LUNG cancer remains one of the commonest causes of cancer-related deaths in the UK.

Statistics reveal more than 45,000 new diagnoses per year, with around 35,000 deaths.

Survival at 10 years is a distressingly low five per cent.

Despite comparable healthcare systems, our survival figures lag behind those of other European countries by a large margin.

Any chance of a successful outcome relies on timely diagnosis. Cancers detected early or even before the person develops any symptoms, so called “opportunistically”, are much more amenable to treatments aimed at a cure.

Screening programmes for lung cancer in the US, Canada and some European countries, using CT scanning of high-risk individuals, have shown promising results. Closer to home, the Manchester Lung Health Check Pilot scheme set up mobile units in supermarkets in three areas of increased poverty.

Participants with a smoking history undertook a questionnaire, were given advice on stopping smoking, and if appropriate, a CT scan was performed in the same sitting. Results showed that of just over 2,500 persons screened, 46 lung cancers were detected. Importantly 80 per cent of these were at an early stage.

Currently, if you have a chest complaint, you will usually visit your GP for advice and treatment. If he or she feels there is a suspicion of lung cancer, a chest X-ray will be organised, with facilities for this to be done the same day. An abnormal chest X-ray will either result in a referral to a lung cancer clinic if this is strongly suspected or an urgent CT scan if the person is at less risk or the diagnosis is uncertain.
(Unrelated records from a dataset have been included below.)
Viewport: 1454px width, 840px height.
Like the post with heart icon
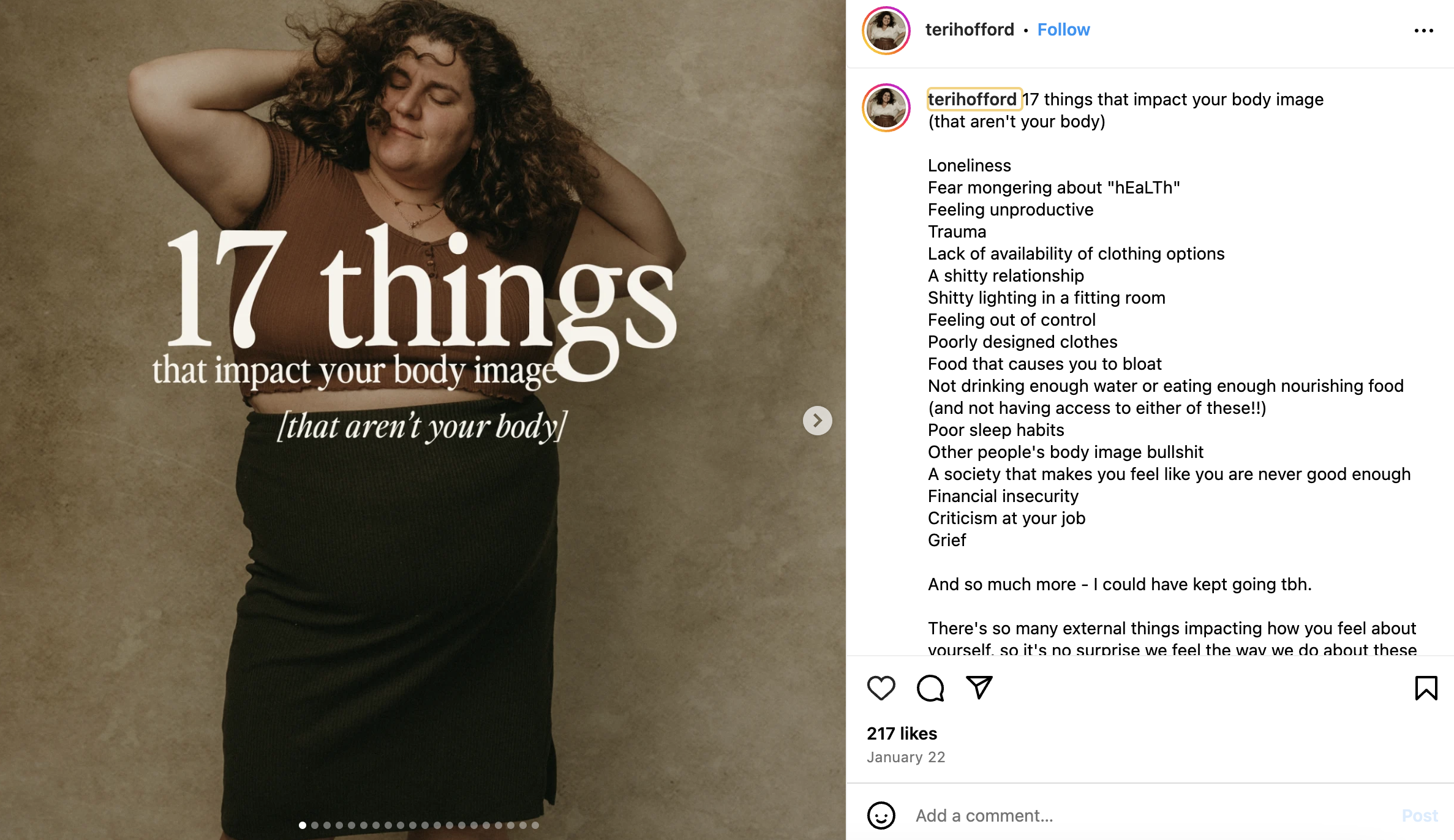pos(881,688)
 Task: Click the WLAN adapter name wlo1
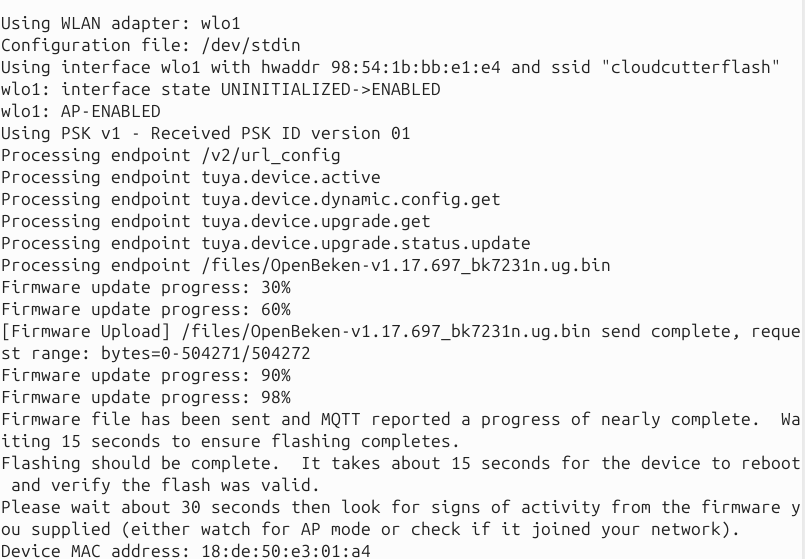coord(220,23)
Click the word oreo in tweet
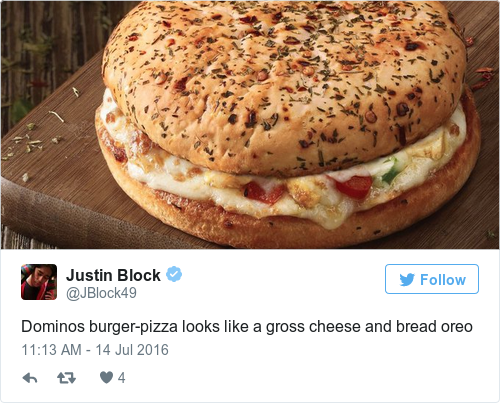 pos(457,327)
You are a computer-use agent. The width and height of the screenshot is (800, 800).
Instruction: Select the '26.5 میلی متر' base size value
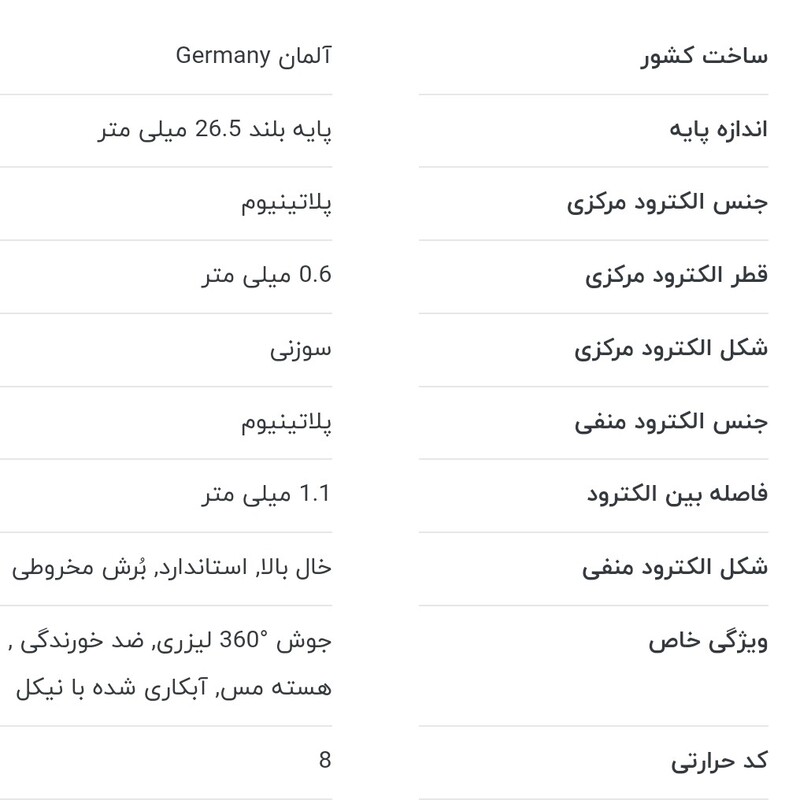pos(214,129)
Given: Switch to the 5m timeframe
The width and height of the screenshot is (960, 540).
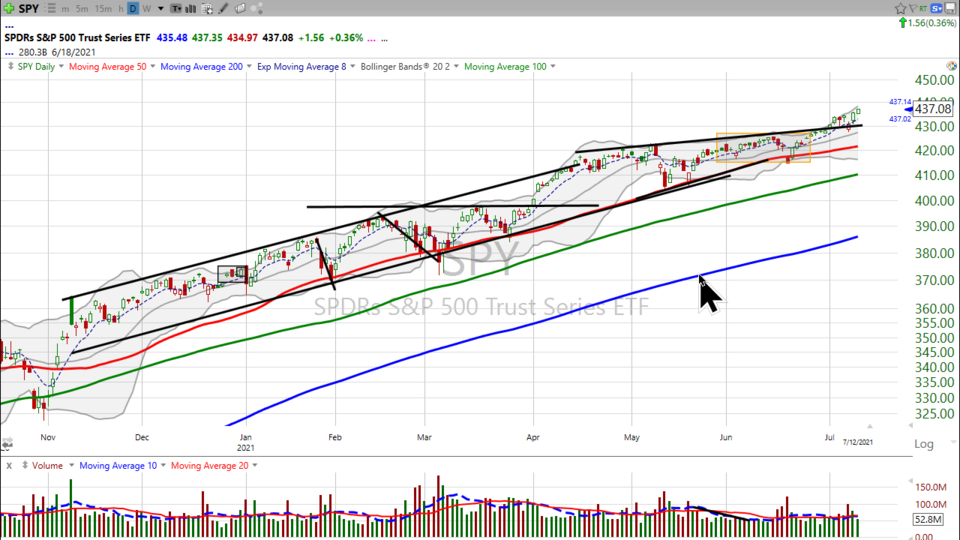Looking at the screenshot, I should [x=82, y=8].
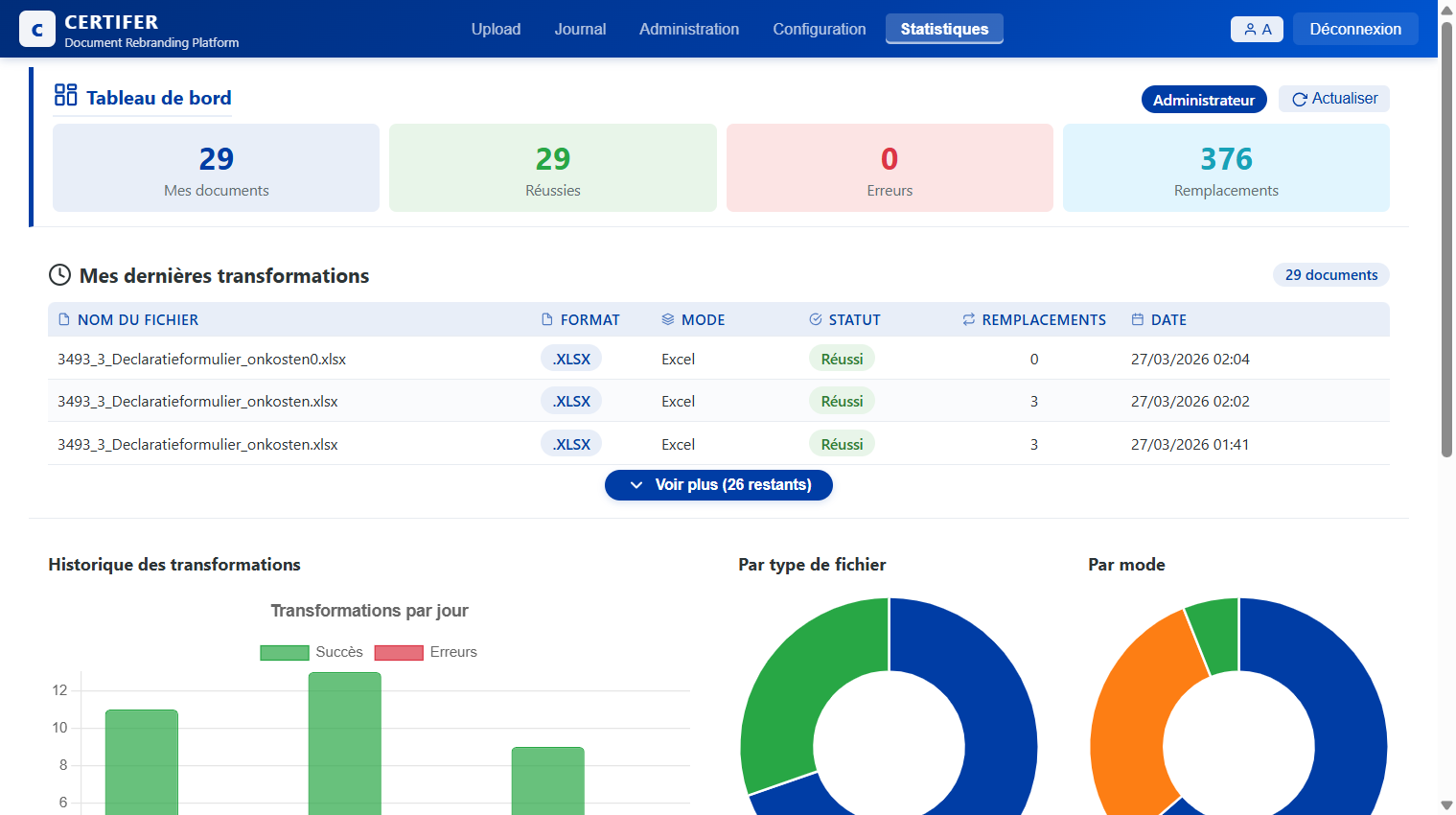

One of the main issues is that many people do not present to their GP early enough.

Certainly some smokers will put down fairly serious symptoms including a cough that does not clear and even coughing up blood, to their habit rather than seeking help.

The Government’s vision is that setting up mobile units will be less intimidating than having to see a doctor and that as a “one stop shop” health education and a CT scan can be done all together.

On the opposite side of the coin, CT scanning can and will pick up abnormalities or changes that do not turn out to be lung cancer, requiring invasive tests and potentially causing much anxiety during this time.

I would certainly encourage anyone at high risk of lung cancer to participate in this programme.

However, if you have any symptoms suggestive of lung cancer, this is not for you and you should seek the advice of your GP urgently.

People who do not smoke can also get lung cancer, yet screening has not addressed this group yet.

Any non-smoker with

concerning symptoms must not ignore these.

Finally a normal CT should not be seen as a ticket to continue smoking, and the best advice any doctor can offer is to kick the habit.